In your web server configuration replace "127.0.0.1" with the address of the server where your search engine is hosted. Note: communication between your web server and the search engine will be in plain HTTP. Make sure that both servers are connected to the same local or secure network (e.g. via VPN).
Restart search engine:
docker compose down
docker compose up -d
Option 2: forwarding HTTP requests containing /drexsearch/ to the search engine by the web server where search engine is hosted
For this approach, you will need to install a web server on the same machine with the search engine, then configure it to forward requests containing /drexsearch/ to the search engine, and specify the URL to this web server in Dr.Explain project's HTML export settings:
-
Select Search engine and HTML files are hosted on different servers checkbox.
-
Specify the URL of your search engine server in the Search engine server URL input field.
-
Export your Dr.Explain project to HTML and publish exported files to your web server.

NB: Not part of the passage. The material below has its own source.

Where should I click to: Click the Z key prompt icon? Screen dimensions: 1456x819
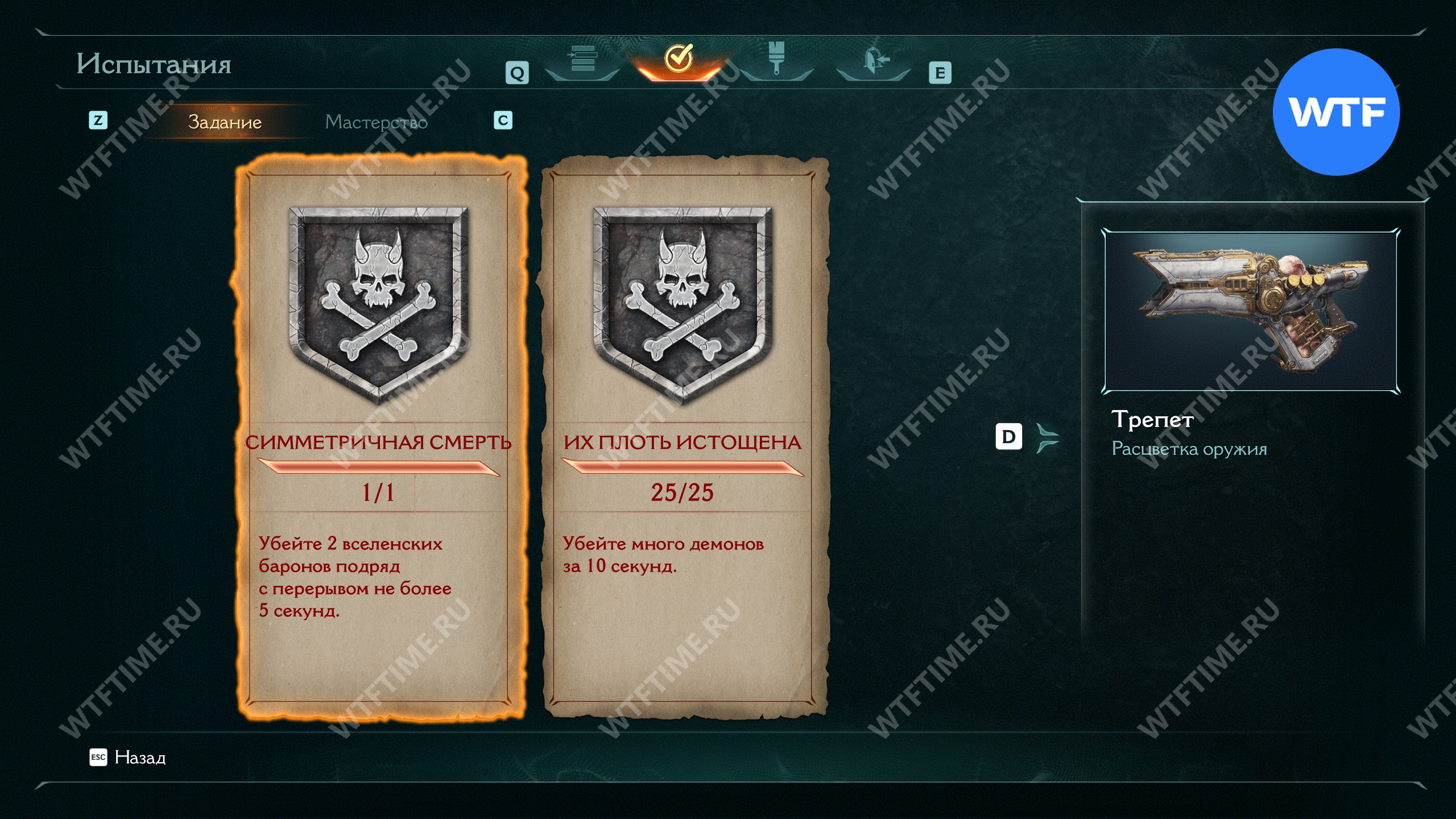[98, 120]
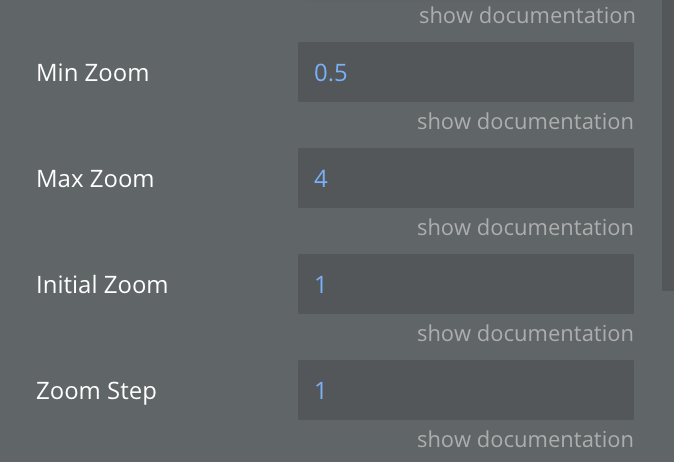
Task: Place cursor on the 0.5 value text
Action: click(330, 73)
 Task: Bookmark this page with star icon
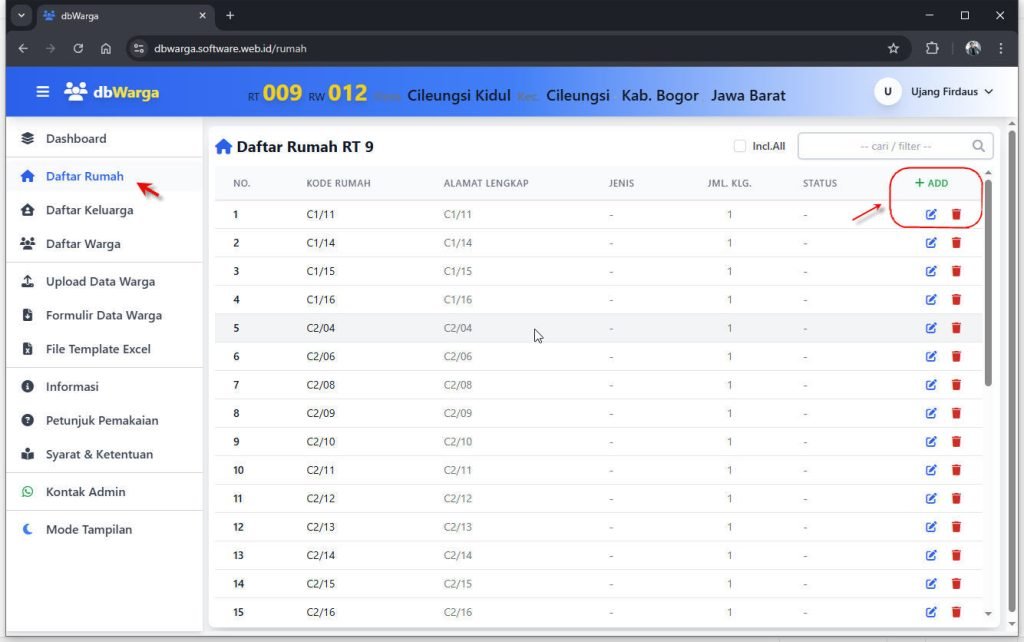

The search functionality is highly customizable via the settings (see below). To use the settings:
-
Create a file named .env and place it in the same folder as docker-compose.yaml.
-
Copy and paste necessary lines into this .env file.
-
Edit docker-compose.yaml by adding env_file section under drexplain-search-backend-controller:
drexplain-search-backend-controller:
env_file: ".env"
image: ghcr.io/indigobyte/dsb-controller:latest
...
Alternatively, instead of creating an .env file, you can specify the required settings in the environment section of docker-compose.yaml:
drexplain-search-backend-controller:
environment:
- DSBC_JAVA_MAX_HEAP_SIZE=150m
- SEARCH_OCCURRENCE_BOOST_TITLE=1
Full list of settings (in a copy-and-paste friendly format):
# This is the port to which you must redirect all incoming /drexsearch/SOMETHING HTTP requests,
# e.g. https://your-website.com/any/number/of/subfolders/drexsearch/SOMETHING to http://127.0.0.1:THIS_PORT/SOMETHING
DSBC_PORT=8082
# Specify here the URLs or mounted paths of HTML files exported by Dr.Explain. For example, if some topic is available via
# https://your-website.com/manual/some-topic.html, then write DREX_CONTENT_ROOT_URL_1=https://your-website.com/manual/
# Make sure that all URLs are properly escaped according to the RFC 3986 standard and that punycode is used for non-ASCII domain
# names. For example, you can open the browser's web developer tools console and run inside it this command
# (replace the URL with your own):
# new URL("https://your-website.com/manual/some path with whitespaces and other special characters/").href
# Use the URL you get.
DREX_CONTENT_ROOT_URL_1=https://your-website.com/docs/
DREX_CONTENT_ROOT_URL_2=https://your-website.com/docs-es/
DREX_CONTENT_ROOT_URL_3=https://your-website.com/docs-de/
# Path to logs inside the Dr.Explain Search Backend Controller container. This is where DSB_LOG_EXT_PATH
# mounts to inside the container.
DSB_LOG_INT_PATH=/var/logs/dsbc
# Supported levels (lower to higher): TRACE, DEBUG, INFO, WARN, ERROR, FATAL. Setting level to DEBUG or TRACE
# is not recommended and can lead to performance degradation.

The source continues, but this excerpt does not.